Fidelizzazione clienti: la logica perversa dei programmi di retention

Nell’ambito del CRM, ed in particolare del Customer Marketing, l’analisi e l’attuazione di politiche volte a trattenere il cliente che se vuole andare è fondalmentale. In gergo si parla di Customer Retention. Le compagnie, in particolar modo quelle che operano nel settore delle UTILITY, hanno da tempo messo in piedi piani  di gestione del cliente che vuole andarsene. Quindi se siete un cliente consolidato di queste aziende e volete per qualsiasi motivo cambiare operatore vi troverete a ricevere proposte estremamente vantaggiose come sconti, servizi a maggior valore a costo zero, promozioni. Proposte che in nessun altro modo potreste ricevere.

Questo sistema comporta però delle distorsioni che secondo me sono molto interessanti:

1- il cliente con atteggiamento “meno fedele” riceve, a parità di profilo, più vantaggi che non il cliente con atteggiamento “fedele”
2- i clienti tra di loro si passano parola e questo comporta degli atteggiamenti basati sull’azzardo. Per fare un esempio “se minacci di andartene vedrai che scontano la tua tariffa del 40%”.
3- il cliente realmente “fedele” si troverà estremamente infastidito da questa situazione con pensieri del tipo: “ma come lui che rompe le scatole riceve dei benefici ed io che non dico mai niente e sono affezionato alla compagnia ne traggo meno benefici”
4- la logica del CRM che mira a gestire l’eterogeneo portafoglio di clienti che l’impresa ha in portafoglio fallisce in modo clamoroso. Non solo ho accontentato clienti opportunisti ma ho scontentato clienti con atteggiamento realmente fedele.

Ecco quindi che una semplice politica di retention crea una serie di problemi collaterali non banali.
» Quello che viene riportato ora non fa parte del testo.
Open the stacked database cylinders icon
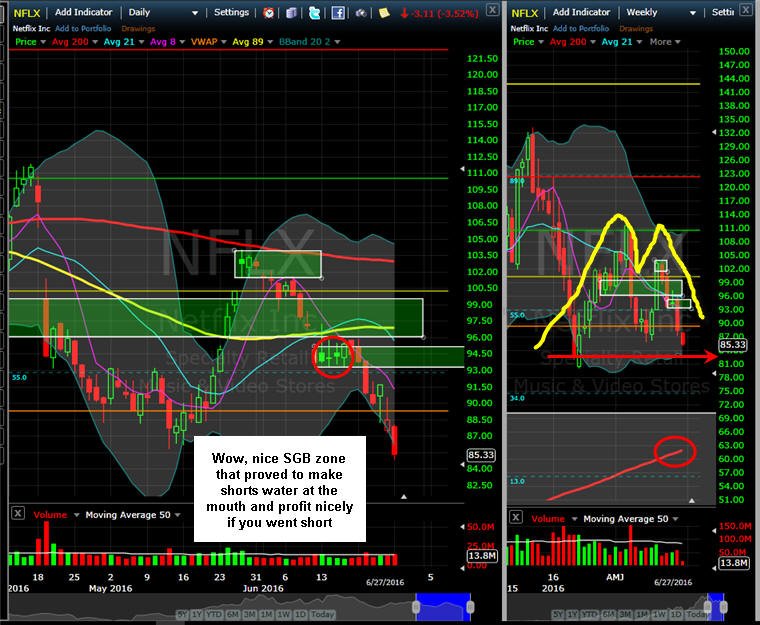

L’idea che potrebbe essere attuata velocemente potrebbe essere quella allora di concedere una sola chance al cliente opportunista “te ne vuoi andare, va bene per questa volta di accontento la prossima però arrivederci e grazie” (come ad esempio fa la Vodafone).

Questo per dire che molto spesso il cliente è costretto a NON ESSERE FEDELE perchè sa per certo che questa sua condizione gli comporta dei costi di fornitura maggiori, delle attenzioni minori e a tendere è meglio CAMBIARE che non restare sempre con la stessa compagnia.

Concludendo: se le aziende vogliono realmente operare in una logica di CRM dovrebbero studiare dei programmi che anticipino le richieste del cliente evitando di pensare al cliente FEDELE come un cliente “stupido” o su cui caricare costi maggiori per via della sua fedeltà.